--- Begin Text segment ---

Tag Archives: kereru

Poutu-te-rangi / March

edge
Dry maize rustles musically in the breeze

From Sweltering Summer to Temperate Autumn

The maize along the fenceline is ready for harvest. It’s a visual reminder that summer is over. The days are slow to lighten and early to darken, and the grass is thick with dew when I make my way to the barn in the early morning. The gravel road is dry and whenever a large truck rattles by, great dusty clouds drift across to settle on our solar panels.

It’s been several weeks since I’ve written about South Head. Or about anything, for that matter. It’s been difficult to knuckle down to writing after taking time off over the Christmas/New Year period.

While it’s been a very long and hot summer, we’ve also had a decent amount of rain, which of course has meant that everything has just kept on growing. We’ve created enough gardens here to keep us busy every daytime hour, and for the first time I’ve been wondering if it’s too much. What with the dead-heading, the trimming, the watering, the sowing, the harvesting… not to mention the tying, the squashing (caterpillars), the sampling, the digging and the weeding, always the weeding. (It’s making me exhausted all over again, writing about it.)

--- End Text segment ---

Exercise prompt: Carry on the garden post about summer turning to autumn, starting after its last sentence. The data comes from an unrelated source.

--- Begin Recorded data ---

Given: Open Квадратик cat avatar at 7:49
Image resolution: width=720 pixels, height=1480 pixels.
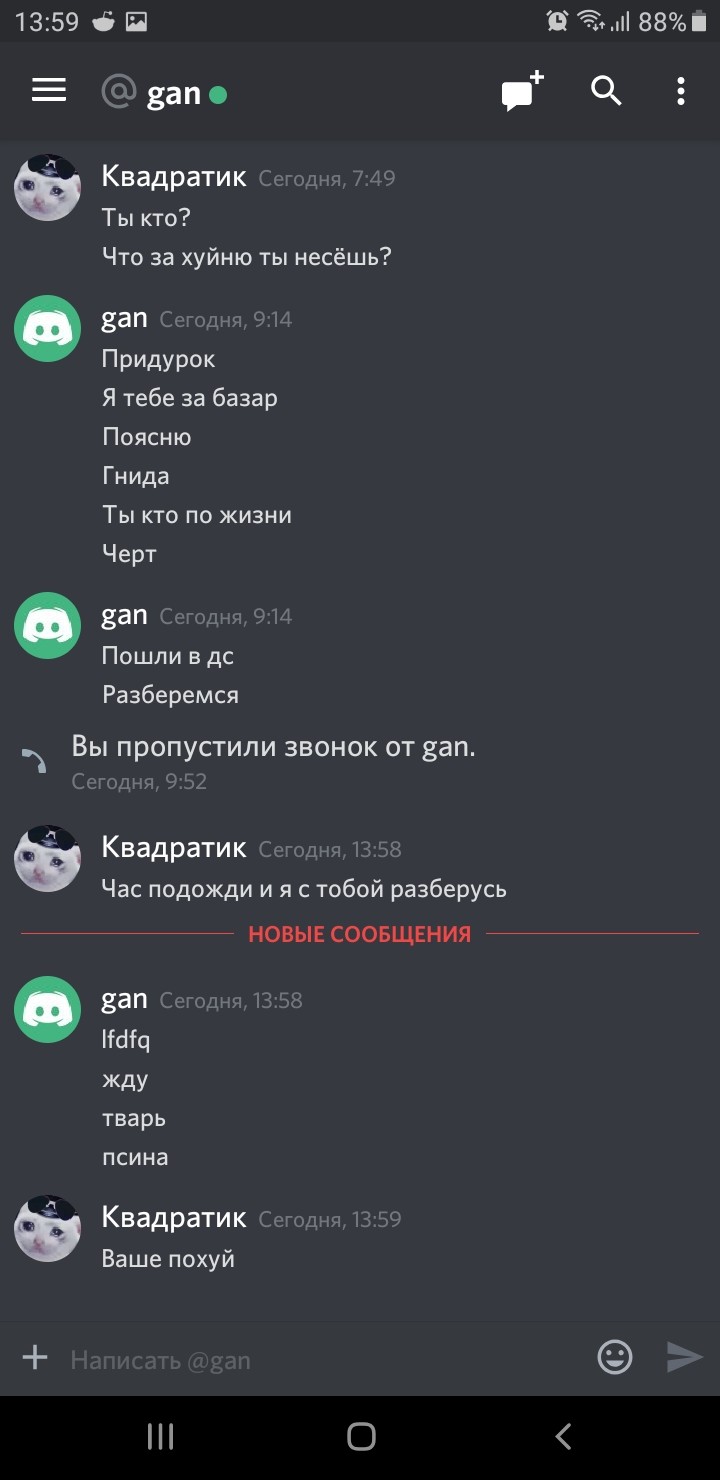Looking at the screenshot, I should (x=47, y=187).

--- End Recorded data ---

Reply:
alpaca
Kumeu A & P Show: curious alpaca & disinterested rooster

So… we’ve mostly been home over the weekends slaving away in an attempt to keep everything under control, with a couple of diversionary breaks visiting the local A & P Shows – I like to check out the poultry while Ben looks longingly at the tractors. 🙂


 Bounty from the Garden

preserves
A selection of home preserves, from left to right: Beetroot; ‘Look Alike’ Lemon Curd; Spicy Tomato Sauce; Zucchini Pickle; Greek Tomato Paste

Since I last blogged we’ve harvested a parade of fresh produce, including grapes, lettuces, carrots, rhubarb, cannellino beans, sweet basil, garlic, cucumbers, peas, beans (green, yellow, purple), main crop potatoes (Agria), beetroot, silver beet, shallots, buttercup squash, tomatoes, butternut pumpkins and LOTS of of zucchini.

produce.jpg
A selection of produce, from left to right: white table grapes; cannellino beans; Rhubarb Tarte Tartin

To use up the rhubarb and zucchini I’ve made several Rhubarb Tarte Tartin and a few jars of Lemon Curd Look-Alike, as well as some zucchini pickle. But the neat thing about this year is that we haven’t had too much of one particular vegetable. Everything we’ve grown we’ve either eaten fresh, or I’ve cooked up, preserved, frozen or baked into something.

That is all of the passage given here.